Kenapa saya akhirnya bisa bercerita seperti ini? Karena ini semacam akumulasi dari rasa gemas. Di komputer, saya mengumpulkan satu folder khusus tugas-tugas semacam ini. Sebagian hasil pencarian di internet. Harus dicetak pula. Wah, ini saya belum ngebahas dan menyinggung isu lingkungan ya. Kertas terbuang untuk tugas semacam ini udah berapa banyak coba?
BINGKAI FOTO DAN BERKACA PADA MASA LALU
Saya jadi mengingat-ingat, apakah dulu guru saya juga membebankan tugas semacam ini ya? Waktu TK, ada satu momen saat saya dikasih tugas membuat topi tapi dari daun. Mungkin ini maksudnya untuk bonding hubungan anak dan orang tua ya. Dulu sih yang saya ingat, pagi-pagi orang tua udah ke halaman rumah, memetik banyak daun pohon nangka dan dirajut jadi satu pakai stepler hehe. Saya? Ngeliatin doang. Tapi ya, hal ini cukup berkesan.
Saat SMP, beberapa kali guru juga kasih prakarya yang membuat kami harus membayar peralatannya. Misalnya, membeli stik es krim untuk dibuat vas bunga, atau piring kayu yang lucu. Atau juga, membeli peralatan rajut dan balok-balok kayu tipis untuk dibuat bingkai foto.

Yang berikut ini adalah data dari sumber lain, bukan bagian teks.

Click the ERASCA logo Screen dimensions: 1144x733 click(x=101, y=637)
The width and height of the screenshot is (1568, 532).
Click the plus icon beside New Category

Oke, berarti dari dulu sampai sekarang sama saja. TAPI... inget, itu kata "tapi"-nya saya capslock. Tugas itu ya memang sudah sepantasnya diberikan karena mata pelajarannya Kesenian dan Keterampilan. Dan, rasanya, modal untuk membeli stik es krim, lem kayu, atau kertas karton, masih dalam kategori wajar.